The second disappointment was that there was nowhere to hide.

Giyt thought wildly of clawing out a foxhole in the snow, maybe covering himself with the stuff. He didn’t think about that for long. Even assuming it was possible, assuming he could do that kind of work with the bare hands that were already stiffening up, he knew what would happen then. Either Hagbarth and the others would find him anyway, or he would simply freeze to death.

Then he stopped short as reality hit him.

What he was doing was making it easy for Hagbarth and the others.

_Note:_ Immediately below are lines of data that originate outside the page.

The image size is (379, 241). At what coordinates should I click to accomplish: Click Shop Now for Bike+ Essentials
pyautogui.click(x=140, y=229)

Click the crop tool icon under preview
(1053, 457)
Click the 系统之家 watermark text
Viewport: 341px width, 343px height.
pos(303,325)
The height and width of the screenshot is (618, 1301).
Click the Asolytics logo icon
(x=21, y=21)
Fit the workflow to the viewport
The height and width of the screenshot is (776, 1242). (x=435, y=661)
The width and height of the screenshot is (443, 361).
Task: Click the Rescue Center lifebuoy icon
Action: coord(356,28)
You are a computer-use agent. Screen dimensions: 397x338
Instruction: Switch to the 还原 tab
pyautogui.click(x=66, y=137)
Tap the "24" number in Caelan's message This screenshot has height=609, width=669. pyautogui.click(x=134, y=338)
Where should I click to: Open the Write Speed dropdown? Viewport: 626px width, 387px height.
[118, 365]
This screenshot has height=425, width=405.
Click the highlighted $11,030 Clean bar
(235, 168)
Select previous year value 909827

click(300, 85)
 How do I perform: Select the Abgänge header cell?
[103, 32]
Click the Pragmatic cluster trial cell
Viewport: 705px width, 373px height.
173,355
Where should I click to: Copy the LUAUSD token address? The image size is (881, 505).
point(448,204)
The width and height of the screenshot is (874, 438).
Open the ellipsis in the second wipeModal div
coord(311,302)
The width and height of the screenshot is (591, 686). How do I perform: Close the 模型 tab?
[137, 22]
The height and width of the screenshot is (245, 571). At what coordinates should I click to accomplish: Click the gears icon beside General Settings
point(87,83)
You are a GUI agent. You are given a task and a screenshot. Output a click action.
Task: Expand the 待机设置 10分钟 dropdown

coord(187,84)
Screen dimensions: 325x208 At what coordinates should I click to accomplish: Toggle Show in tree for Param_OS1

They weren’t likely to shoot him. Why would they bother, when shooting him meant they would have to explain away the bullet holes? While if they simply left him alone he would die of the cold. He could hear what Hagbarth’s semi-pious explanations would be: “I guess the poor son of a bitch must have done something stupid that caused the accident, you know? And then he ran away, probably trying to hide, maybe in shock or something, and then he must’ve got outside somehow. It’s really too bad, and I’m going to hate having to tell his wife, but, Jesus, look at the damage the bastard caused!”

So hiding out here was no good. To have any chance at all of surviving, Giyt needed to get back to the warmth inside.

He looked around wildly, each breath a separate hurtful thrust of pain in his nostrils. Instinctively he had been running back toward the rocket port, so the building that was just ahead of him had to be where Mrs. Threewhiteboots and her mate were overseeing the instruments at the plenum.

There had been an outside door there too, he remembered.

There was, and just by the door, parked, was a Centaurian hovercar. He tried the door of the car, but it was locked, and his fingers were getting numb.

Perhaps the Centaurians could help? If he could get the door to the plenum open from outside . . .

As it turned out, he couldn’t. There was no external handle on the door, and not even anything for him to grip and try to pull it open.

But when he had hammered on it long enough, freezing, despairing, it opened a crack and a long Centaurian snout poked inquiringly out to peer at him.

It was hard enough for Giyt to try to explain what had happened, his limbs numb, his teeth chattering. It must have been even harder for the Centaurians to comprehend him through the vagaries of the translation program. But Mrs. Threewhiteboots was quick to figure out what he was trying to say. “Damn right,” she said. “Something require being done. Never liked that stinky Large Male Hagbarth—no offense other Earth humans, all right? So okay, we hide you someplace. Warm you up. Come.”

As it turned out, not all the tiny doors along the corridors were for Petty-Primes; Mrs. Threewhiteboots held one open while her husband scuttled ahead, clucking and mewing to the chorus of tinier clucks and mews that came from inside. A door that was built large enough to allow passage for a Centaurian was not meant for humans, but Giyt somehow managed to bend his stiffening body low enough to squirm through.